_What you will do_
Reproduce the following listing verbatim, line for line, without any alteration.

BEGIN Extracted material

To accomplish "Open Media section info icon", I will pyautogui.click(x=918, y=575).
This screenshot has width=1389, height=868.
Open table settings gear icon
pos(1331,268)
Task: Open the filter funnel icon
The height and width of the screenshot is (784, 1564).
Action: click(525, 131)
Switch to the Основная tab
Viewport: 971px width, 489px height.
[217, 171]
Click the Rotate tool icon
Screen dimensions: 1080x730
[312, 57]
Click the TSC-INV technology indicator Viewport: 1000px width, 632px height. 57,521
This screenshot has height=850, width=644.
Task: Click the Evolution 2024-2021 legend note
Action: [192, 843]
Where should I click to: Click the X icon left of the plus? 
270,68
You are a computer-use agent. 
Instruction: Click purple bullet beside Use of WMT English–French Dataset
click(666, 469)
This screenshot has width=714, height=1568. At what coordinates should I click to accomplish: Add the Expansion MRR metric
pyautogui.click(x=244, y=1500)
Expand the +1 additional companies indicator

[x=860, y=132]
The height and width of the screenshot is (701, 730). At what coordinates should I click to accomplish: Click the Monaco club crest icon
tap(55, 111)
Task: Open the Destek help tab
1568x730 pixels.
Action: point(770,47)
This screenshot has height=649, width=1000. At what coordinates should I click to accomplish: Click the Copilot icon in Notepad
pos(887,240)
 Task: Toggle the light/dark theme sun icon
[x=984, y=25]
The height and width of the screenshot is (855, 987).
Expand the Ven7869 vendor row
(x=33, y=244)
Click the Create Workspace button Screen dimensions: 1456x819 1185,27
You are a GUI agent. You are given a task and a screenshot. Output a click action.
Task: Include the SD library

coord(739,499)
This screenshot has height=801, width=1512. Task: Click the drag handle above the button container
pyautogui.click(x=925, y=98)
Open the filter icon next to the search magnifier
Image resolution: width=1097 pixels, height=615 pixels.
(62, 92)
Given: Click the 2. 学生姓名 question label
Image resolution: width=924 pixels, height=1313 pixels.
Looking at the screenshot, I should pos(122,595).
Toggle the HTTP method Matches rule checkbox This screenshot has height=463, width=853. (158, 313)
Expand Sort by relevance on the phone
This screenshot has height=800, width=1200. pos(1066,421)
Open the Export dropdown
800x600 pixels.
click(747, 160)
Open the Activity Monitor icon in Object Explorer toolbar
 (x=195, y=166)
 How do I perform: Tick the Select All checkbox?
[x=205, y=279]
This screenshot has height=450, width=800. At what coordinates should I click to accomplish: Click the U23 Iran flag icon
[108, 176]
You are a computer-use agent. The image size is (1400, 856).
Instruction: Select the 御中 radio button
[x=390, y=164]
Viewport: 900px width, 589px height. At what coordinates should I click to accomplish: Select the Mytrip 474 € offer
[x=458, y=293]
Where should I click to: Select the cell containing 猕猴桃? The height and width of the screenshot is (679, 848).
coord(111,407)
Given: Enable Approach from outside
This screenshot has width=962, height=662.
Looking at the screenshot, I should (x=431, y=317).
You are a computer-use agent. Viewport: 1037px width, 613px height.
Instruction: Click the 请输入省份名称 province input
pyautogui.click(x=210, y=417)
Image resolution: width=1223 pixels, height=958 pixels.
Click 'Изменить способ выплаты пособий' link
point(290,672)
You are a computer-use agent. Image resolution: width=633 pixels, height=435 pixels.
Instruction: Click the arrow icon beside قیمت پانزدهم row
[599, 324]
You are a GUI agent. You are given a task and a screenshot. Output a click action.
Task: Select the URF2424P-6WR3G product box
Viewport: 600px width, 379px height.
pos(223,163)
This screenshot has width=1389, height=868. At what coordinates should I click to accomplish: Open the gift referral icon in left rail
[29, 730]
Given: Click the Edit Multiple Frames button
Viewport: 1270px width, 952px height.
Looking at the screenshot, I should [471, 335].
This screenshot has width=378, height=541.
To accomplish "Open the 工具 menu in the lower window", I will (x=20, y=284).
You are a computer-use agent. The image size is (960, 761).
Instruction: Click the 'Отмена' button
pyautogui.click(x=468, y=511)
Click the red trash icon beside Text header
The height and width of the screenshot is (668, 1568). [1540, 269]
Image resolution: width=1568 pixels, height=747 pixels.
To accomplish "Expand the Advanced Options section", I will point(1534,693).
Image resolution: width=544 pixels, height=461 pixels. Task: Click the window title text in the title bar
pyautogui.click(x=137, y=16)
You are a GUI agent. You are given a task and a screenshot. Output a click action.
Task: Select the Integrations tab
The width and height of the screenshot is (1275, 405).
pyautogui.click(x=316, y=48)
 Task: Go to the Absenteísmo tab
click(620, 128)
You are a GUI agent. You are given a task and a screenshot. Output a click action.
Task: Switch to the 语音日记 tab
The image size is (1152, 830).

END Extracted material

_Task solution_
To accomplish "Open Media section info icon", I will pyautogui.click(x=918, y=575).
This screenshot has width=1389, height=868.
Open table settings gear icon
pos(1331,268)
Task: Open the filter funnel icon
The height and width of the screenshot is (784, 1564).
Action: click(525, 131)
Switch to the Основная tab
Viewport: 971px width, 489px height.
[217, 171]
Click the Rotate tool icon
Screen dimensions: 1080x730
[312, 57]
Click the TSC-INV technology indicator Viewport: 1000px width, 632px height. 57,521
This screenshot has height=850, width=644.
Task: Click the Evolution 2024-2021 legend note
Action: [192, 843]
Where should I click to: Click the X icon left of the plus? 
270,68
You are a computer-use agent. 
Instruction: Click purple bullet beside Use of WMT English–French Dataset
click(666, 469)
This screenshot has width=714, height=1568. At what coordinates should I click to accomplish: Add the Expansion MRR metric
pyautogui.click(x=244, y=1500)
Expand the +1 additional companies indicator

[x=860, y=132]
The height and width of the screenshot is (701, 730). At what coordinates should I click to accomplish: Click the Monaco club crest icon
tap(55, 111)
Task: Open the Destek help tab
1568x730 pixels.
Action: point(770,47)
This screenshot has height=649, width=1000. At what coordinates should I click to accomplish: Click the Copilot icon in Notepad
pos(887,240)
 Task: Toggle the light/dark theme sun icon
[x=984, y=25]
The height and width of the screenshot is (855, 987).
Expand the Ven7869 vendor row
(x=33, y=244)
Click the Create Workspace button Screen dimensions: 1456x819 1185,27
You are a GUI agent. You are given a task and a screenshot. Output a click action.
Task: Include the SD library

coord(739,499)
This screenshot has height=801, width=1512. Task: Click the drag handle above the button container
pyautogui.click(x=925, y=98)
Open the filter icon next to the search magnifier
Image resolution: width=1097 pixels, height=615 pixels.
(62, 92)
Given: Click the 2. 学生姓名 question label
Image resolution: width=924 pixels, height=1313 pixels.
Looking at the screenshot, I should pos(122,595).
Toggle the HTTP method Matches rule checkbox This screenshot has height=463, width=853. (158, 313)
Expand Sort by relevance on the phone
This screenshot has height=800, width=1200. pos(1066,421)
Open the Export dropdown
800x600 pixels.
click(747, 160)
Open the Activity Monitor icon in Object Explorer toolbar
 (x=195, y=166)
 How do I perform: Tick the Select All checkbox?
[x=205, y=279]
This screenshot has height=450, width=800. At what coordinates should I click to accomplish: Click the U23 Iran flag icon
[108, 176]
You are a computer-use agent. The image size is (1400, 856).
Instruction: Select the 御中 radio button
[x=390, y=164]
Viewport: 900px width, 589px height. At what coordinates should I click to accomplish: Select the Mytrip 474 € offer
[x=458, y=293]
Where should I click to: Select the cell containing 猕猴桃? The height and width of the screenshot is (679, 848).
coord(111,407)
Given: Enable Approach from outside
This screenshot has width=962, height=662.
Looking at the screenshot, I should (x=431, y=317).
You are a computer-use agent. Viewport: 1037px width, 613px height.
Instruction: Click the 请输入省份名称 province input
pyautogui.click(x=210, y=417)
Image resolution: width=1223 pixels, height=958 pixels.
Click 'Изменить способ выплаты пособий' link
point(290,672)
You are a computer-use agent. Image resolution: width=633 pixels, height=435 pixels.
Instruction: Click the arrow icon beside قیمت پانزدهم row
[599, 324]
You are a GUI agent. You are given a task and a screenshot. Output a click action.
Task: Select the URF2424P-6WR3G product box
Viewport: 600px width, 379px height.
pos(223,163)
This screenshot has width=1389, height=868. At what coordinates should I click to accomplish: Open the gift referral icon in left rail
[29, 730]
Given: Click the Edit Multiple Frames button
Viewport: 1270px width, 952px height.
Looking at the screenshot, I should [471, 335].
This screenshot has width=378, height=541.
To accomplish "Open the 工具 menu in the lower window", I will (x=20, y=284).
You are a computer-use agent. The image size is (960, 761).
Instruction: Click the 'Отмена' button
pyautogui.click(x=468, y=511)
Click the red trash icon beside Text header
The height and width of the screenshot is (668, 1568). [1540, 269]
Image resolution: width=1568 pixels, height=747 pixels.
To accomplish "Expand the Advanced Options section", I will point(1534,693).
Image resolution: width=544 pixels, height=461 pixels. Task: Click the window title text in the title bar
pyautogui.click(x=137, y=16)
You are a GUI agent. You are given a task and a screenshot. Output a click action.
Task: Select the Integrations tab
The width and height of the screenshot is (1275, 405).
pyautogui.click(x=316, y=48)
 Task: Go to the Absenteísmo tab
click(620, 128)
You are a GUI agent. You are given a task and a screenshot. Output a click action.
Task: Switch to the 语音日记 tab
The image size is (1152, 830).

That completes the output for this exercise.